One of the islands' remaining homes
One of the islands’ remaining homes

Both Ward’s and Algonquin were green, wooded, peaceful and relaxing, the wooden houses in a range of styles and as well tended as most of their gardens. Some were obviously home to the city’s well-to-do, others more obviously owned by hippies and new agers. The views back to the skyscrapers of Downtown from the northern shore of Algonquin were unbeatable.

From Ward’s Island we cycled along the boardwalk and the southern shore, past the more commercial Chelsea Beach and on to the beach at Hanlan’s Point.

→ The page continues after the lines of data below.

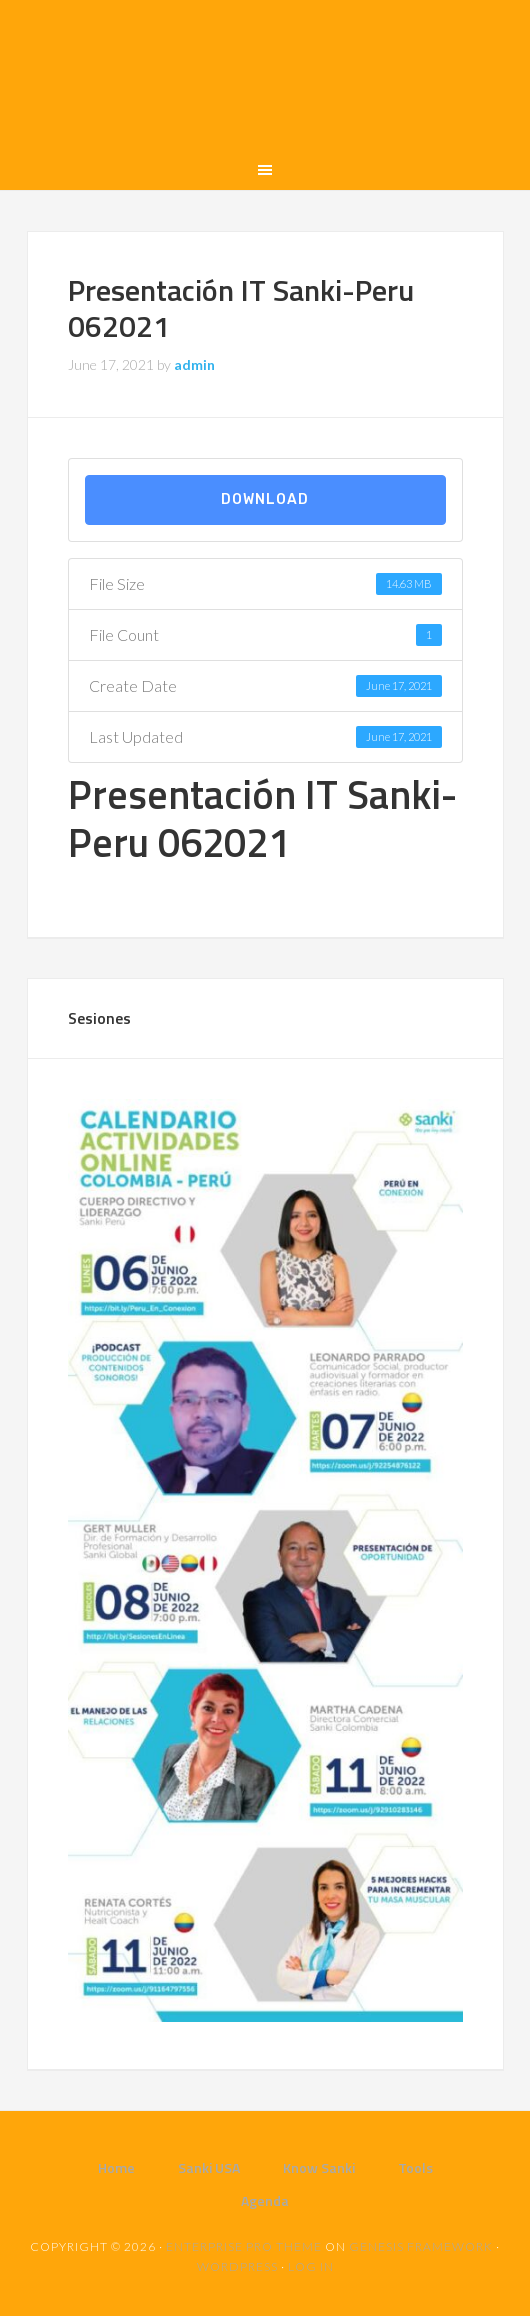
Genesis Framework (421, 2246)
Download (265, 499)
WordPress (237, 2266)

It was clothing optional (as our hotel concierge had taken much delight in pointing out) and so we stripped off and joined the mostly male and fairly obviously gay crowd in soaking up the sun. We managed to park ourselves next to a bunch of people who clearly knew each other from their regular visits, and who included a woman who’d proudly made a sand sculpture featuring two impressive dicks. It proved a talking point for many passers-by. To the north, planes took off from Billy Bishop and circled around in the deep blue sky. In the bay, a few yachts were moored and their owners chilled out on deck.

Hanlan's Point
Hanlan’s Point

I took a few dips in the lake to cool down, which didn’t take long because the water was bloody freezing.

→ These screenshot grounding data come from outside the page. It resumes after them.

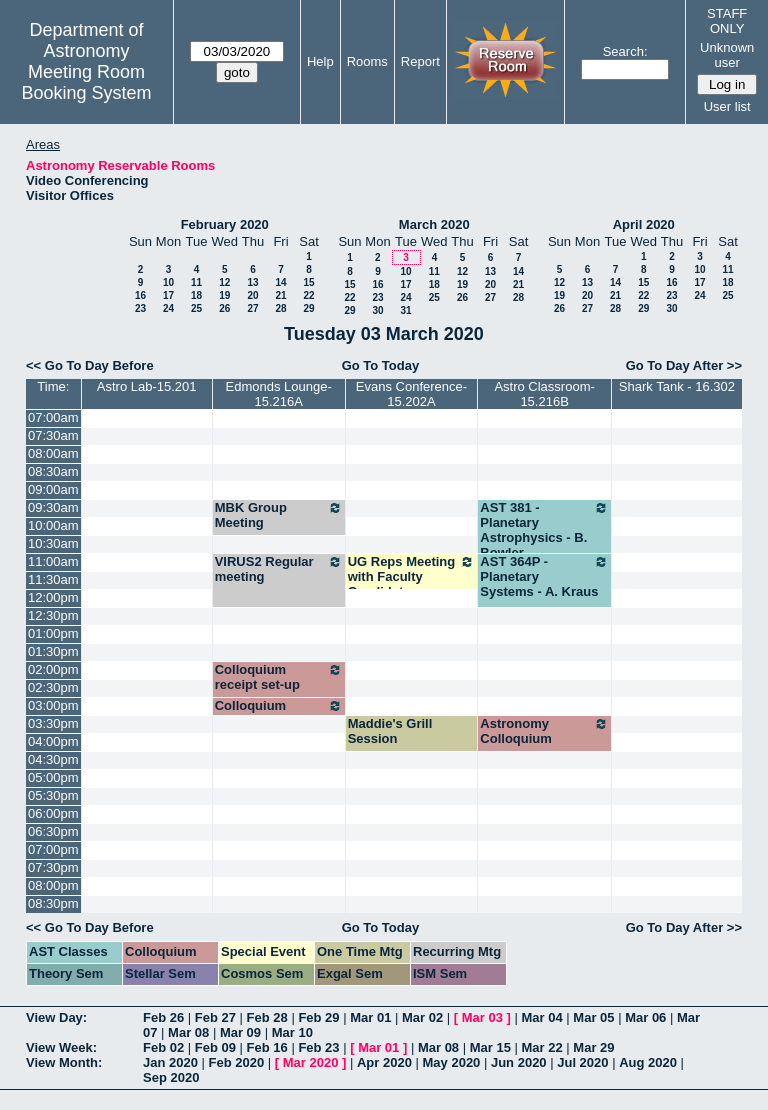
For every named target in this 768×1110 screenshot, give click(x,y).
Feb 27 (215, 1017)
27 (252, 308)
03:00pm (53, 705)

With the last ferry from Hanlan’s at 4.15pm, we had to make an early escape but again we could enjoy the magnificent views of the city and, in particular, the majestic CN Tower.

On the way home we stopped at a city bar, Earl’s, for a few drinks on the outdoor terrace surrounded by men in suits and women in power frocks.

Later we’d return for more after fine dining on great Greek food at Estiatorio VOLOS. And very good it was too.